Schematic map of a Nigeria showing, the location of b Akwa Ibome, which indicates the study area and c the study area showing the local geology, VES points, borehole cored sample points, borehole locations and the local government boundaries

Materials and methods

The possibility of assessing the effect of geo-matrix conduction effect on the bulk and pore water geo-resistivity in hydrogeological sedimentary units (aquifers and its overlying and underlying layers) was through the use of core samples, water samples, resistivity metre and its accessories for measurement of bulk/volumetric earth resistances, which were inverted to specific resistances or resistivities, and conductivity metre for measurement of water conductivity/resistivity. These materials, together with laboratory tools were paramount in arriving at the results stated this work. The methods used include: the field geophysical measurements, laboratory analysis and computational/numerical analysis of the data acquired. The hybrid of these integrated method provided the necessary information that actualized the realization of the aim of this research.

Field measurements of bulk resistivities, water resistivity and laboratory determination of volumetric water content from core samples

In this survey, sixteen (16) vertical electrical soundings (VES) spread within the mapped area were performed, using resistivity metre (ABEM SAS 1000). The chosen configuration was Schlumberger, which was used to quantify the volume/bulk earth’s resistivity vertically and horizontally within the maximum electrode separations. Direct currents were artificially injected into the earth. The injected current generated electric fields that were equivalent to the electric potentials in the subsurface (George et al. 2011). The generated potential paved the way for measurements of apparent bulk resistivities, thickness and depth, regarded as primary indices in geo-resistivity measurements (Ekanem et al. 2019; George et al 2020). Resistivity measurements were performed following a classical four-electrode configuration: an electrical current \(\left( I \right)\) was injected by two electrodes referred to as A and B and the resulting electrical potential difference \(\left( {\Delta V} \right)\) was measured by two other electrodes, M and N. The four electrodes are collectively known as a quadrupole.
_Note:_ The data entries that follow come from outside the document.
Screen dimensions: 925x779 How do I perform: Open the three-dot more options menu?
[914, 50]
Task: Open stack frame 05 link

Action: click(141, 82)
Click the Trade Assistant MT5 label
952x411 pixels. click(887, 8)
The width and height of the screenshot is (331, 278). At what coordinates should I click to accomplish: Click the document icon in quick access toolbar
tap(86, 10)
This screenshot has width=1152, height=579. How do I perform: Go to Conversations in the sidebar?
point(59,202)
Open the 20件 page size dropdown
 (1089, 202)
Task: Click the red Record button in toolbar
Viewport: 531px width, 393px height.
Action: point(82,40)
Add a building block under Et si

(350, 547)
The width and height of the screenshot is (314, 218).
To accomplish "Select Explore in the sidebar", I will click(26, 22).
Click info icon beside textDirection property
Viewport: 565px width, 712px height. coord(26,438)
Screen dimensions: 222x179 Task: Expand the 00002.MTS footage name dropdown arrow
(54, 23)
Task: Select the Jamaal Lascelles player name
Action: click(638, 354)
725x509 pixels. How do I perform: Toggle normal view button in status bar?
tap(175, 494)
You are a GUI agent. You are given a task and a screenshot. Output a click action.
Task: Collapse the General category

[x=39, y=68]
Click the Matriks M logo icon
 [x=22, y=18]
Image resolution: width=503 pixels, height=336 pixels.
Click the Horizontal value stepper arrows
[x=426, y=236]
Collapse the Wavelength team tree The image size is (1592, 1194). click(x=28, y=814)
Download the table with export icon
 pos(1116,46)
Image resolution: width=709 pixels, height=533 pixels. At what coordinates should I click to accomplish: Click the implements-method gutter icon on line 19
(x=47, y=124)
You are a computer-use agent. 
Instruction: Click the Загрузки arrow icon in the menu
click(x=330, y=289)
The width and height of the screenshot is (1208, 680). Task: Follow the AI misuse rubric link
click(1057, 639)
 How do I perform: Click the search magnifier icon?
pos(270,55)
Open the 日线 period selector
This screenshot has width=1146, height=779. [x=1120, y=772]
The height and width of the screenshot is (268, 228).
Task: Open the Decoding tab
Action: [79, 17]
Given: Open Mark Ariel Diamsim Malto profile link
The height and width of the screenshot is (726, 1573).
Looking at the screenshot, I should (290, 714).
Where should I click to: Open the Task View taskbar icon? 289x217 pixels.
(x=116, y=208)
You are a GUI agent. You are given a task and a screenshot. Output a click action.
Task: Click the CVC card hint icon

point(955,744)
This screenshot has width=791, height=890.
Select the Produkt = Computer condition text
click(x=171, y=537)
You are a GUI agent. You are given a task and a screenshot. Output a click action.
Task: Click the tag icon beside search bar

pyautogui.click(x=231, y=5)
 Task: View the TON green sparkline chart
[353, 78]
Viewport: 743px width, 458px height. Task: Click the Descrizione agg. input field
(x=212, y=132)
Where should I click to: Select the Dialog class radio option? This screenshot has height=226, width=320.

The ratio \(\left( {\frac{\Delta V}{I}} \right)\), an apparent electrical resistance \(\left( {\Delta V} \right)\), was measured and converted into apparent resistivity \(\left( {\rho_{a} } \right)\) by the resistivity meter. This conversion depends on the geometrical features of the quadrupole (the orientation and relative distances between the four electrodes). For the chosen configuration, the separations of current electrodes (AB) were expressively greater than the separation of potential electrodes (MN) (Akpan et al. 2013). In the half current electrode separation (AB/2), 150 m was and while 2 m was minimum. In (MN/2), 60 m and 0.5 m respectively maximum and minimum. The \(\rho_{a}\) of the subsurface was gauged from the measured \(R_{a}\) using appropriate geometric factor given in Eq. 10.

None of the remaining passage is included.